Take the entries that follow and return only the lines from the one with "Open Formato condicional in Estilos group" through the final line, leaving every picture behind.

....................

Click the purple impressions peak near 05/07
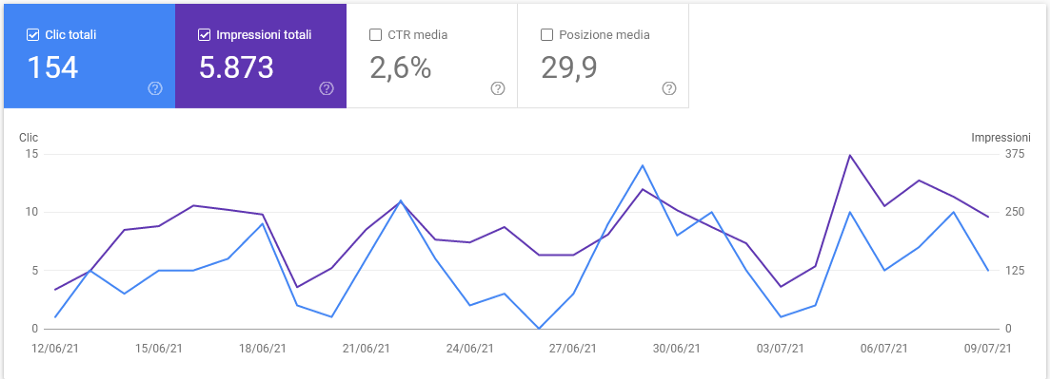1050x379 pixels. pos(850,155)
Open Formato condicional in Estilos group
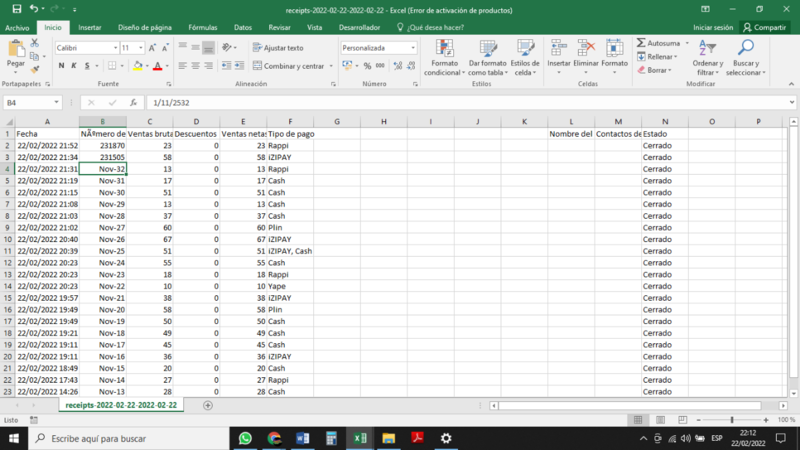The height and width of the screenshot is (450, 800). coord(442,58)
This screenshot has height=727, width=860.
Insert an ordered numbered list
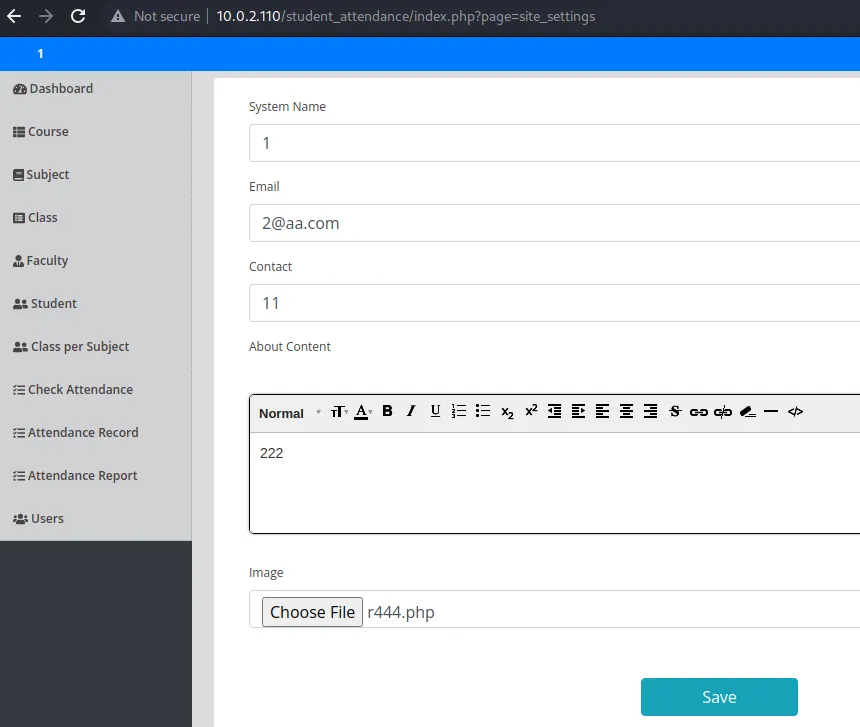coord(459,411)
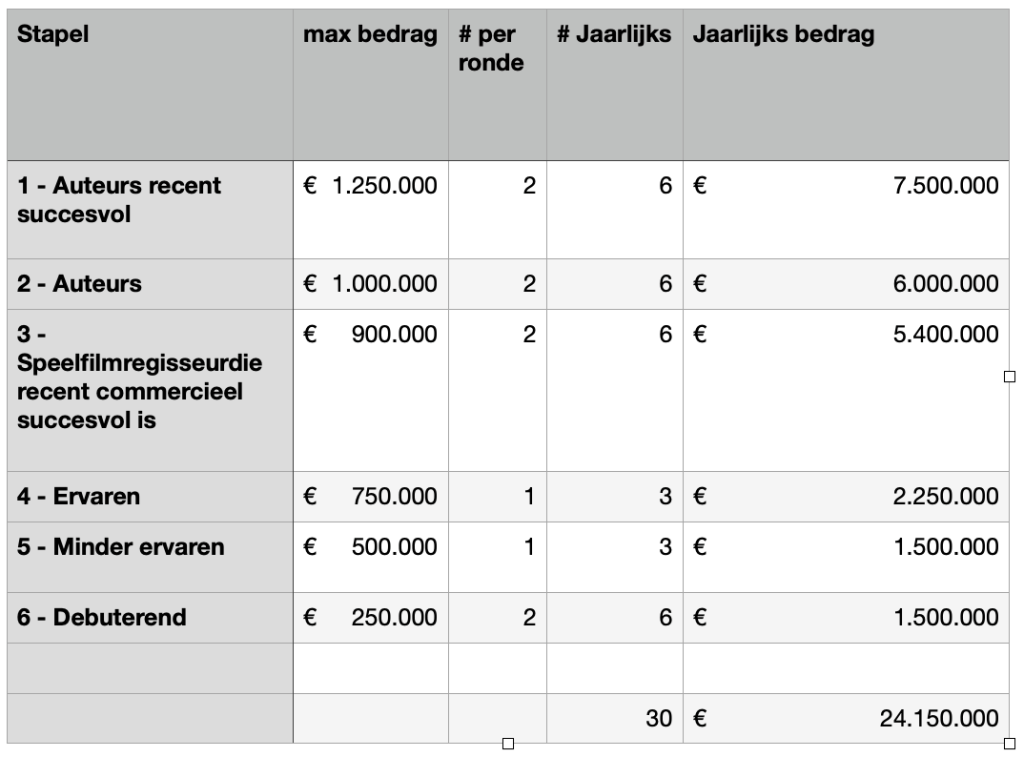Click the Jaarlijks bedrag header cell
Viewport: 1024px width, 757px height.
(x=845, y=84)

....................

## Task solution
Open Formato condicional in Estilos group
The height and width of the screenshot is (450, 800). coord(442,58)
This screenshot has height=727, width=860.
Insert an ordered numbered list
coord(459,411)
Click the Jaarlijks bedrag header cell
Viewport: 1024px width, 757px height.
(x=845, y=84)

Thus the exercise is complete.